The threat in Iraq is from the apparently inexhaustible flow of insurgents who plant the IEDs and who engage in wanton killings of Iraqi defenders. What no strategist, American or Iraqi, has successfully addressed is the question of how to diminish that noxious flow. One American general petitioned the Iraqi government to be more forceful with captured insurgents, many of whom are simply released. But nothing like a galvanized rout of apprehended insurgents is in prospect, which problem touches on -
The sectarian character of the Iraqi population, which is the source of divisiveness extending beyond any dislike or resentment of America.

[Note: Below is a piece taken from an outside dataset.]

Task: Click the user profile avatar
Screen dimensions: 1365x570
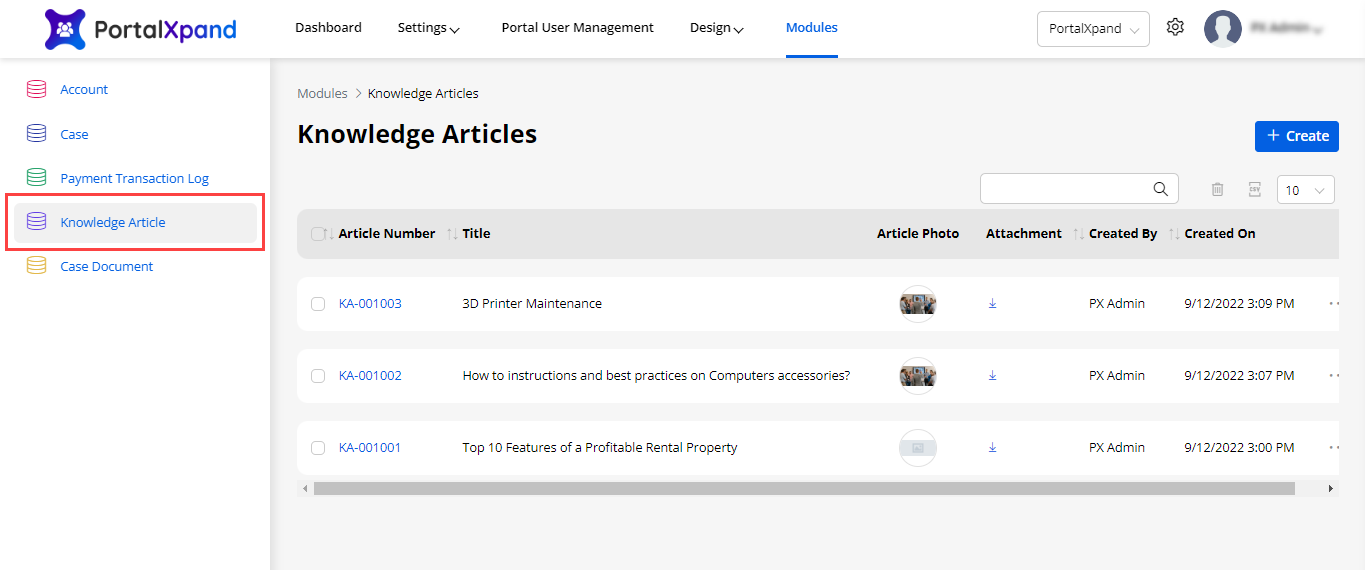Action: point(1222,29)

A geographical division of Iraq is inevitable. The major players are obvious. It isn't plain how America, as an outside party, could play an effective role, let alone one that was decisive, in that national redefinition. And America would do well to encourage non-American agents to act as brokers — people with names like Ban Ki-moon.
On the basis of this analysis I will vote against supplementary American involvement in Iraq.
Bill Buckley joins Colin Powell, Ollie North, George Will, Rod Dreher, James Baker, Chuck Hagel, Susan Collins, Gordon Smith, Norm Coleman, and Charles Krauthammer in the "Famous Republican Figures Against Bush's Surge Plan" Category.
Not to mention that between 61%-70% of Americans in all the latest polls disapprove of the preznut's surge plan.
On the preznut's side - Holy Joe Lieberman, Lindsay Graham, John McCain, the American Enterprise Institute and the rest of the wrist monkeys at NRO, the Weekly Standard, and FOX News.
Can CNN stop couching the surge plan debate as Dems vs. Repubs?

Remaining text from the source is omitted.